Mientras los gobiernos nos informan de una recuperación económica y del fin de la crisis, los movimientos sociales afirman que nos encontramos en una fuerte fractura social que no parece que vaya a remitir: para una parte de la sociedad la pobreza se ha convertido en crónica. Aumentan los parados de larga duración hasta convertirse en “parados estructurales”, el empleo que se está creando es muy precario, el futuro de los jóvenes esta teniendo un importante retroceso de los derechos sociales...
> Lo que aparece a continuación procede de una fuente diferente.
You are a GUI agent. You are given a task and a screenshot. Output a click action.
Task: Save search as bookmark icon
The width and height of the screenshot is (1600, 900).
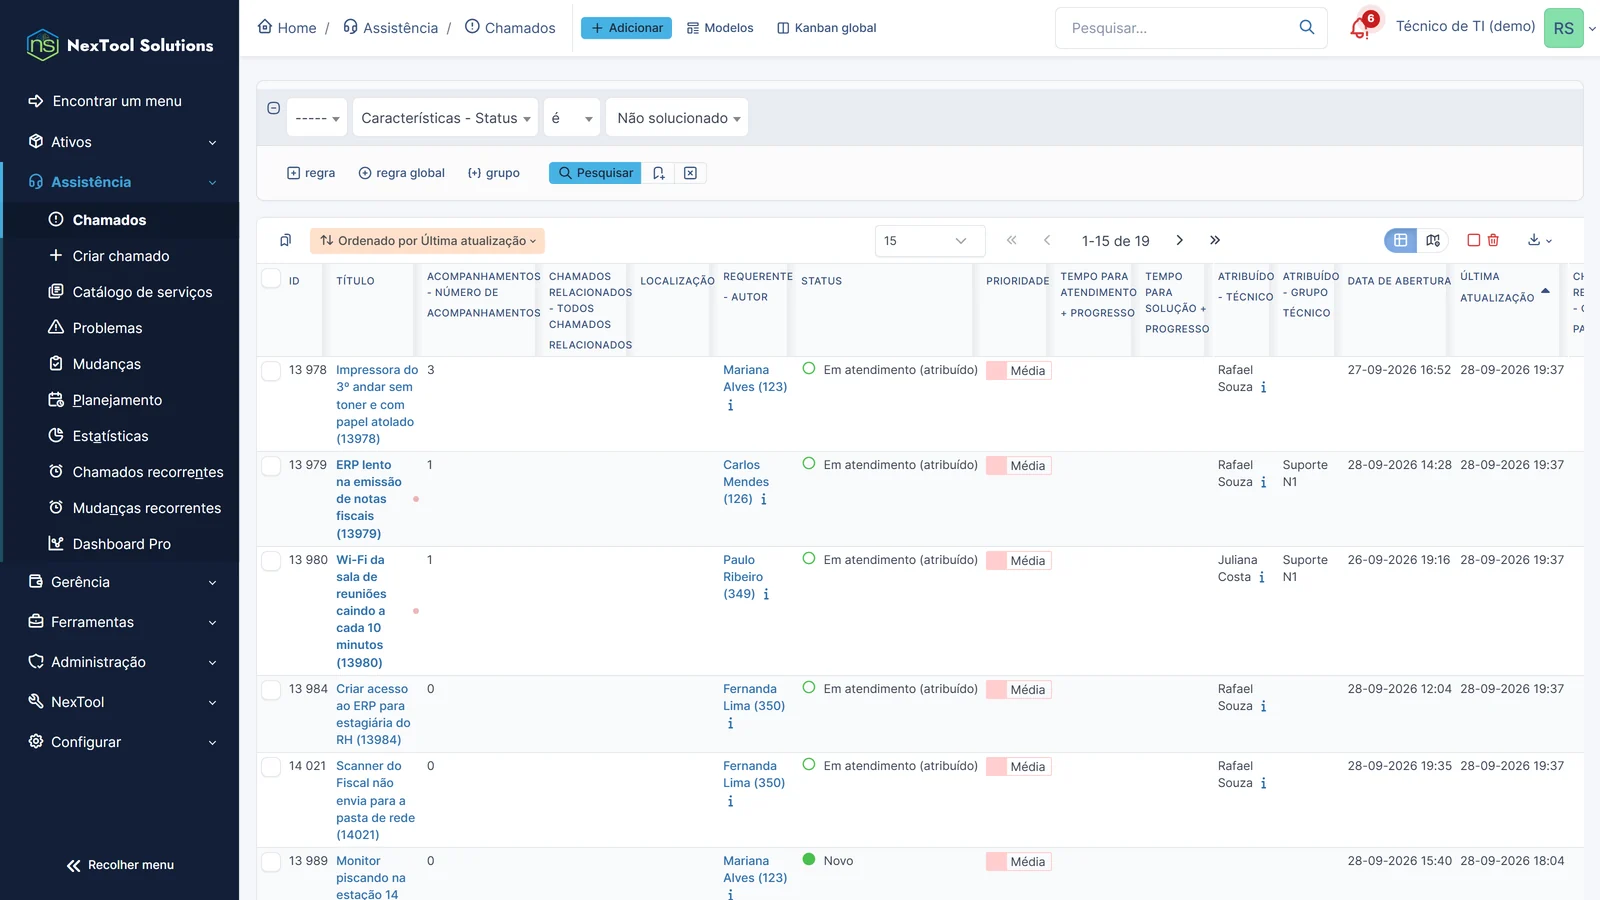658,173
Con todo esto está apareciendo un nuevo modelo social que podemos caracterizar de “crecimiento con subdesarrollo”, provocando una sociedad cada día más desigual, con más precariedad, menos derechos y más exclusión social.
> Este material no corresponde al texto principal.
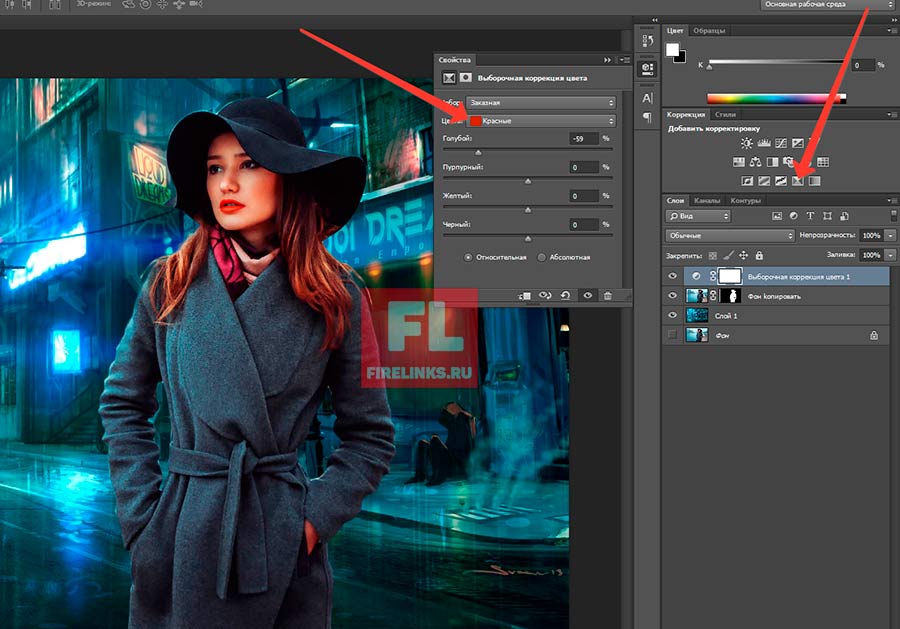The height and width of the screenshot is (629, 900).
Task: Select the Абсолютная radio button
Action: click(x=543, y=257)
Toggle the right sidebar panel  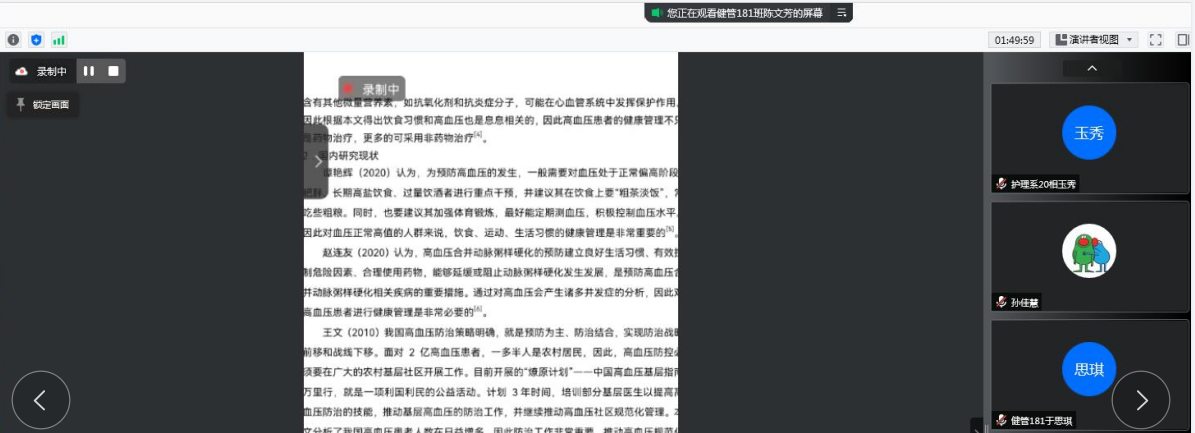tap(1182, 40)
Los movimientos están tratando de frenar este fenómeno, movilizando a un sector que no se ha interesado nunca por la política. Por otro lado, la clase política nos hace creer que hemos vivido por encima de nuestras posibilidades y, bajo el paraguas de que “no hay otra alternativa”, nos presentan como necesarios los recortes sociales y la renuncia a los derechos adquiridos.
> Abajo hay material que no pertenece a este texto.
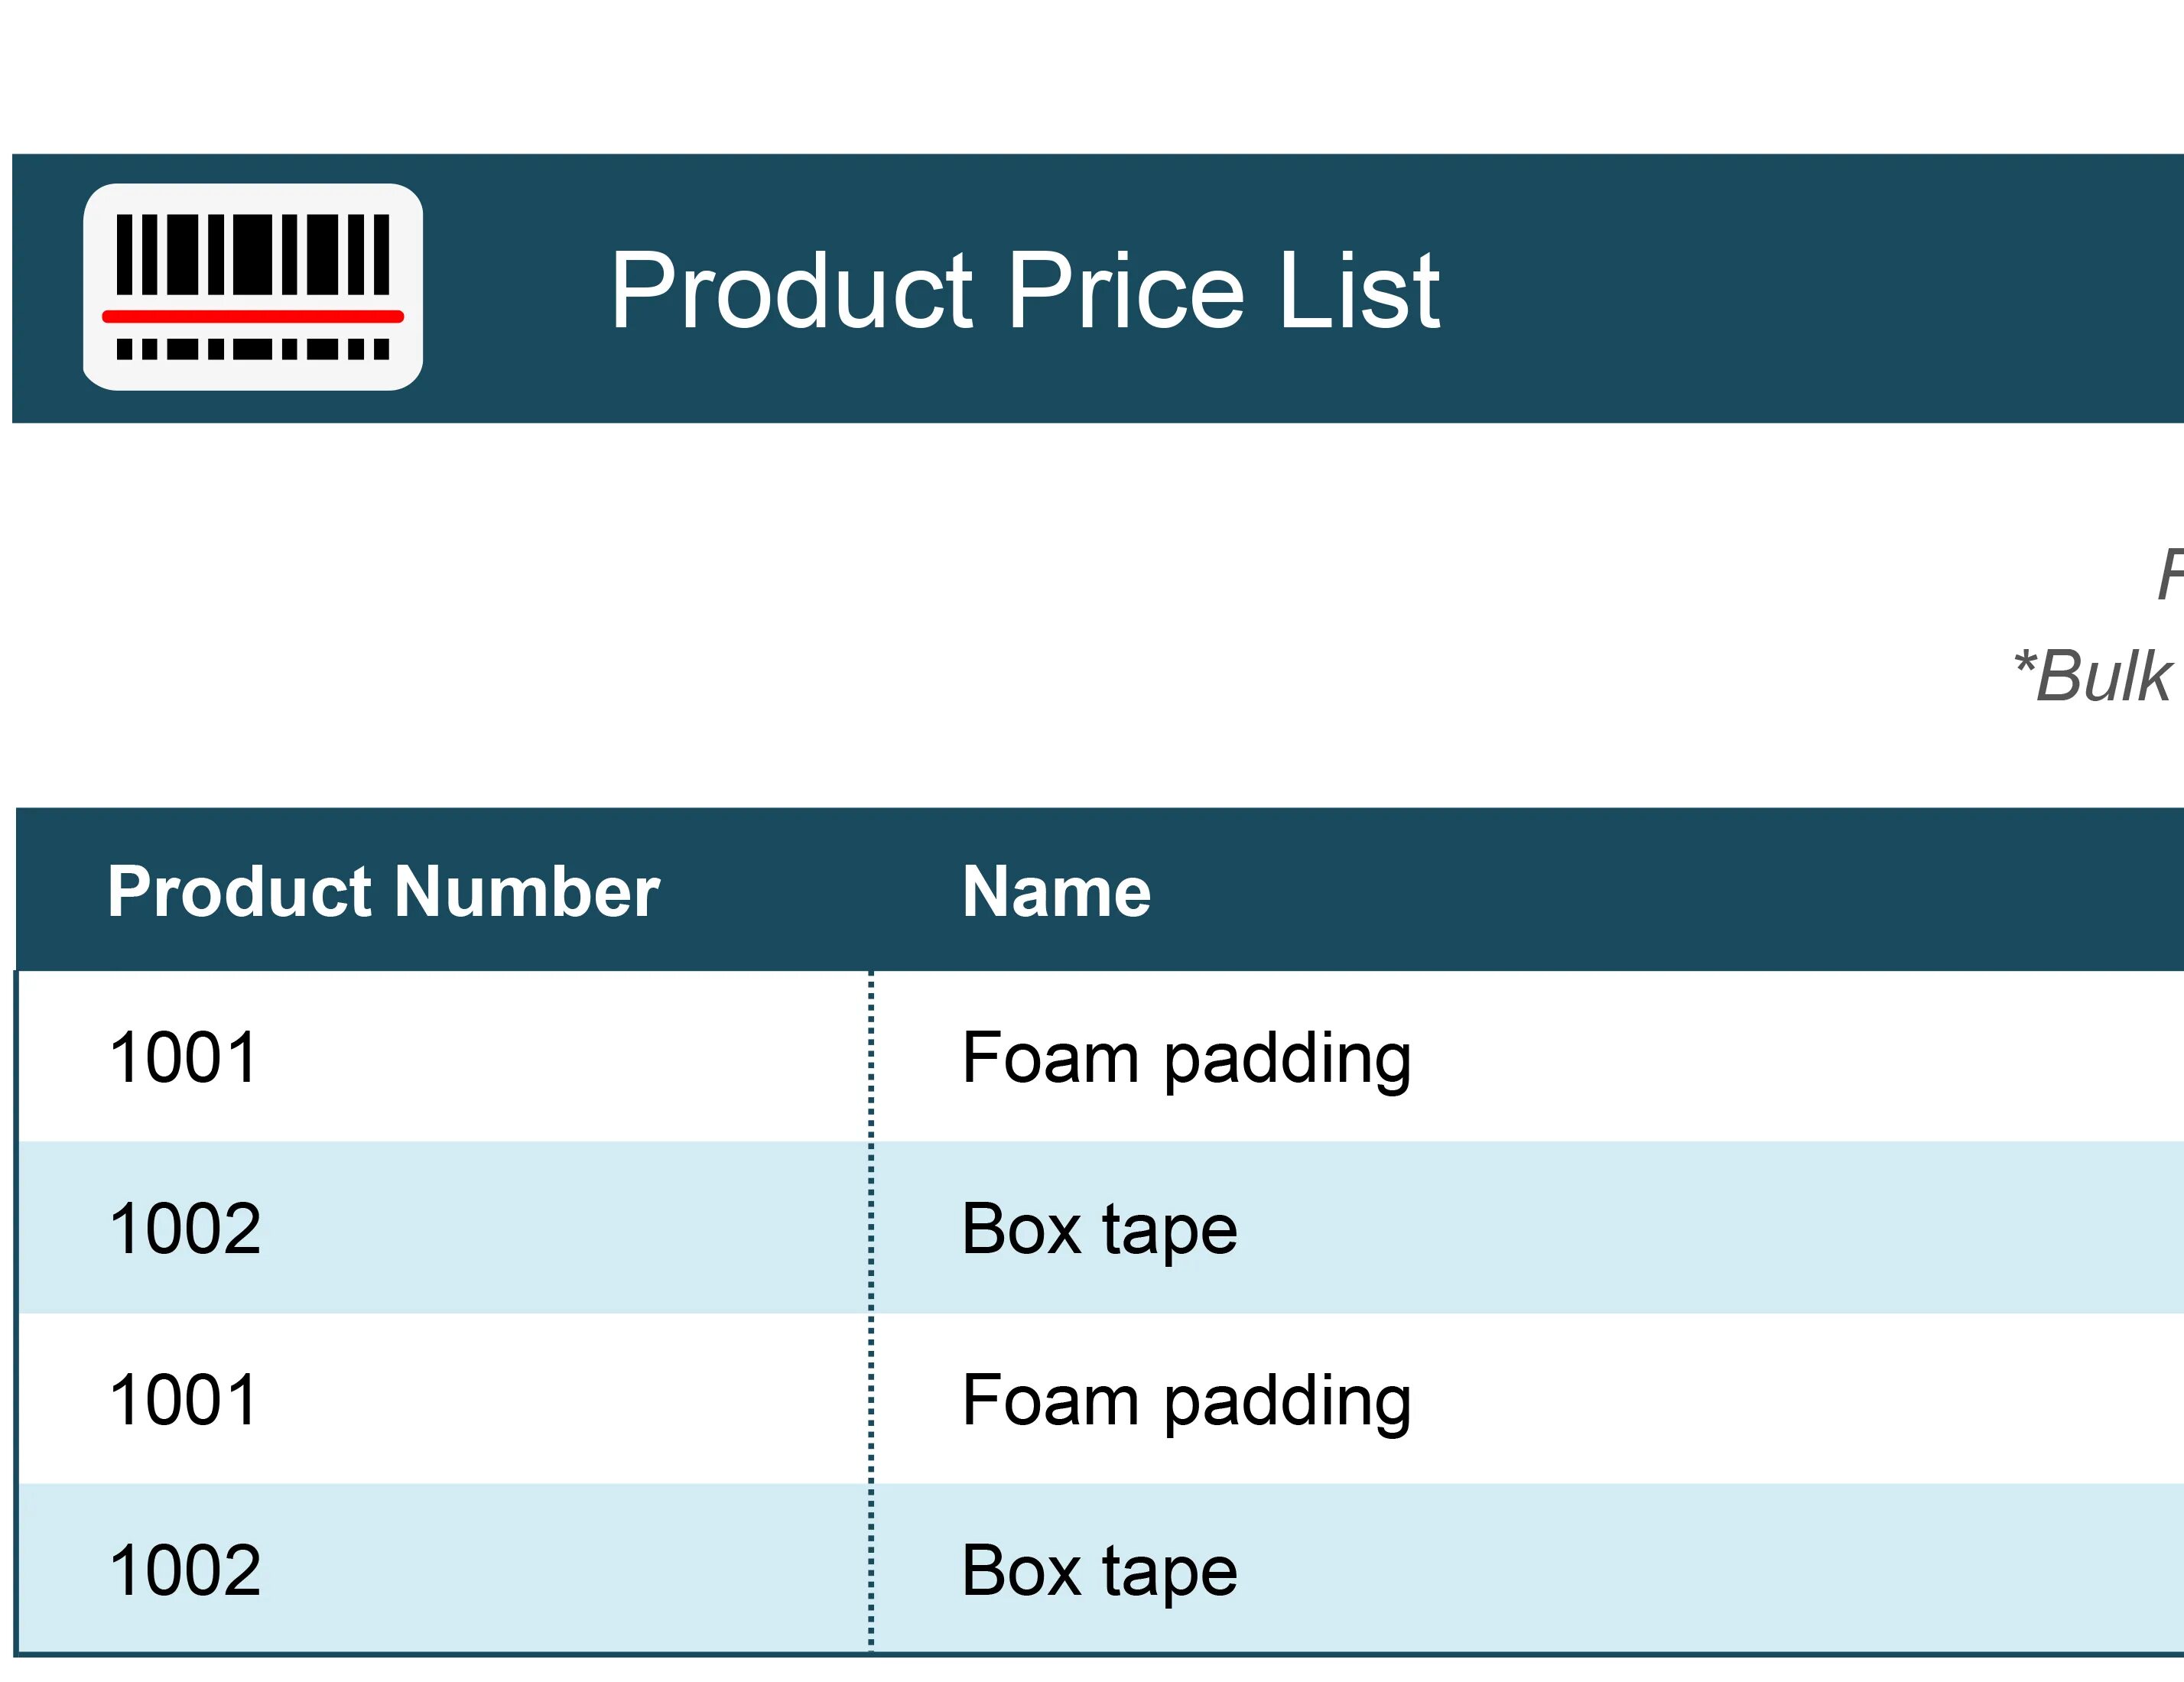
Task: Click the red scan line in logo
Action: 253,317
Ante estas declaraciones, los movimientos están creando un contrapoder para no dejar privatizar los bienes y servicios adquiridos, como la sanidad, la educación o los servicios públicos, en contra de los desahucios o la falta de alimentos. Estos movimientos han ido evolucionando y están presentes en las instituciones, creando nuevas formas de participación, con la aparición de nuevos partidos, todo ello encaminado a que la sociedad esté más movilizada.


Pero más allá de estos pequeños logros nos queda por delante luchar contra la desigualdad, de los bienes: mientras unos pocos se están apoderando de más riqueza, aumenta la pobreza, una situación ante la que la sociedad tiene que luchar fuertemente, contra las injusticias, y poner en marcha nuevas iniciativas sociales, siendo conscientes de que el cambio institucional es necesario pero no suficiente para la transformación social.


Esto será posible si aparecen procesos sociales que vayan más allá de lo institucional y estén encabezados por una ciudadanía organizada por el cambio, denunciando las injusticias, y poniendo en marcha nuevas iniciativas sociales, con alternativas económicas sociales al servicio del bien común y del consumo responsable etc.


Todos tenemos una responsabilidad para hacer otro mundo mejor, construido por la mano de una ciudadanía organizada que hace posible que las iniciativas sociales florezcan.